It is very unfortunate that in the world of ubiquitous information, ability to just look up a reasonable solution to a well known and well studied problem that has already been solved long ago is practically a superpower.
As a developer, I regularly am in a situation where I solved some kind of large problem people had for a long time with significant impact for the company and this mostly with couple google searches.
Once I solved a batch task that took 11 hours to complete and reduced it to about 5s of work by looking up a paper on bitemporal indexes. The reactions ranged from "You are awesome!" to "You red a... paper????" to "No, we can't have this, this is super advanced code and it surely must have bugs. Can't you find an open source library that implements this?"
> It is very unfortunate that in the world of ubiquitous information, ability to just look up a reasonable solution to a well known and well studied problem that has already been solved long ago is practically a superpower
Its exactly because information is so ubiquitous and plentiful that finding a reasonable solution is like looking for a needle in a haystack.
In most cases in my experience, the people did not face challenge actually grepping the internet for the solution.

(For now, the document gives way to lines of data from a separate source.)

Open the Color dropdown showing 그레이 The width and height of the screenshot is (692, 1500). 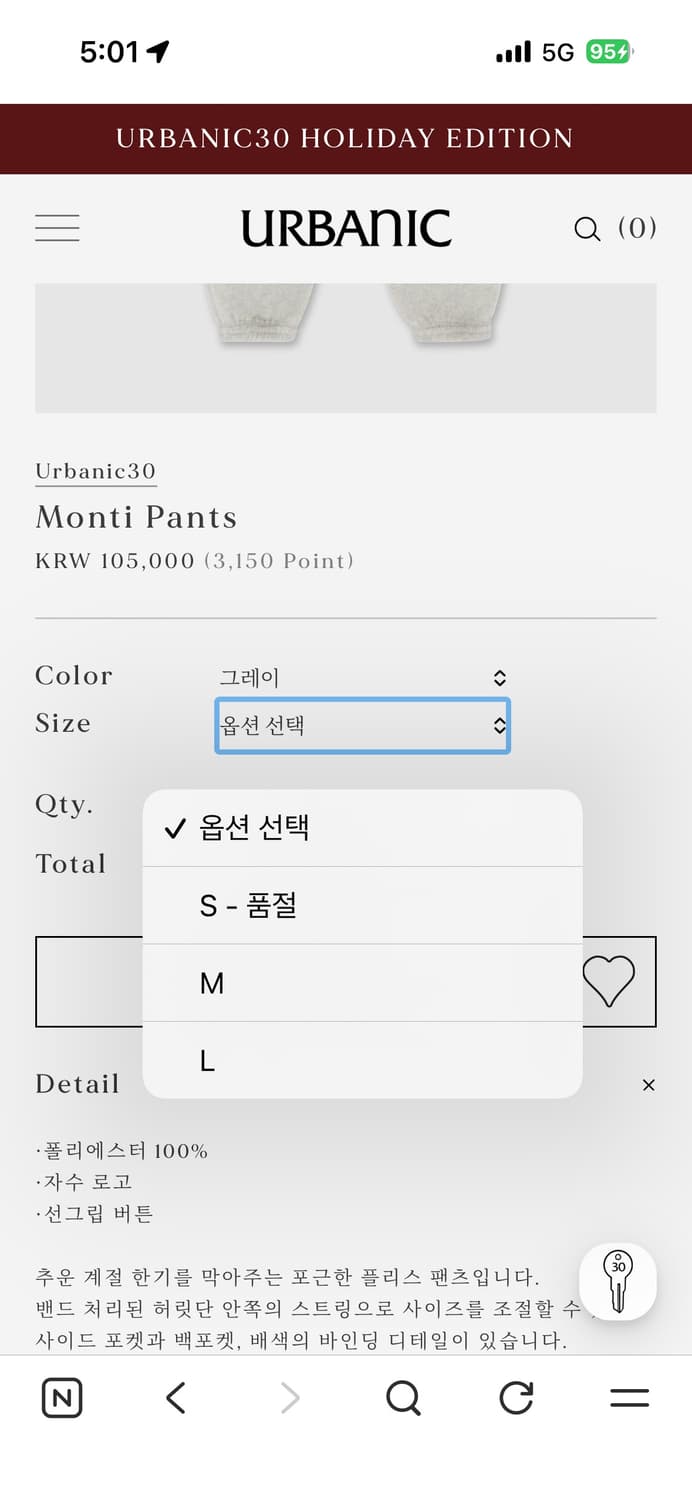362,677
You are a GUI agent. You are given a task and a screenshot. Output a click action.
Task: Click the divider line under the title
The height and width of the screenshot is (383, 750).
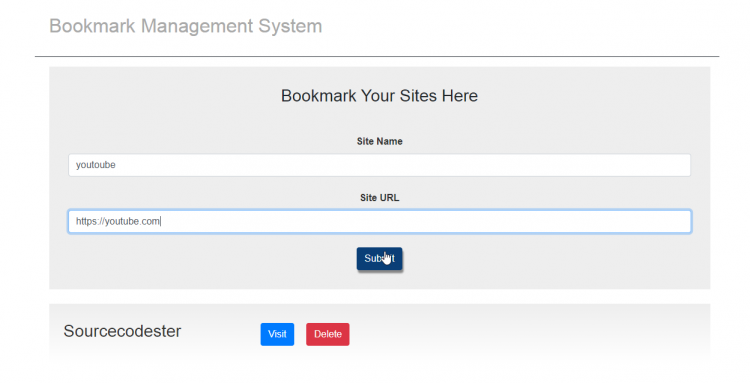point(377,56)

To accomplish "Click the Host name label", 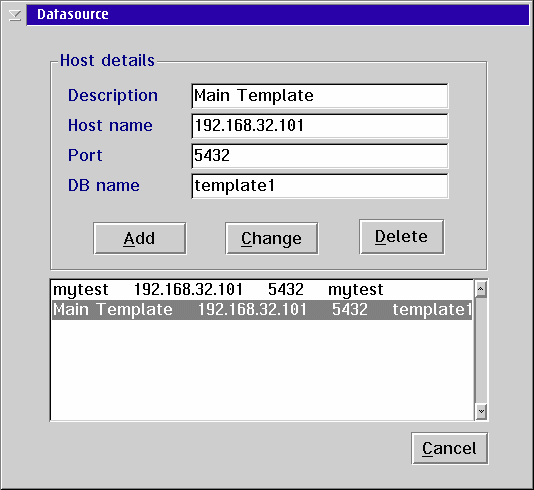I will point(110,125).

More likely they just went to roll out their own solution for any number of other reasons:
-- For the fun of intellectual challenge (I am guilty of this),
-- For having hubris to think they are first to meet that challenge (I have been guilty of this in the past, I no longer make that mistake),
-- For having hubris to think they have uniquely best solution to the problem, highly unlikely it is even worth verifying,
-- For being superior to everybody else and hence no real reason to dignify other, lesser people, by being interested in their work,
-- For feeling there is just too much pressure and no time to do it right or even to take a peek at what is right and how much time it would take,
-- For not having enough experience to suspect there might be a solution to this problem,
-- Books? Only old people read books,
-- Papers? They are for research scientists. I haven't finished CS to read papers at work.
and so on.
There have really been very few concrete problems that I could not find some solution to on the Internet.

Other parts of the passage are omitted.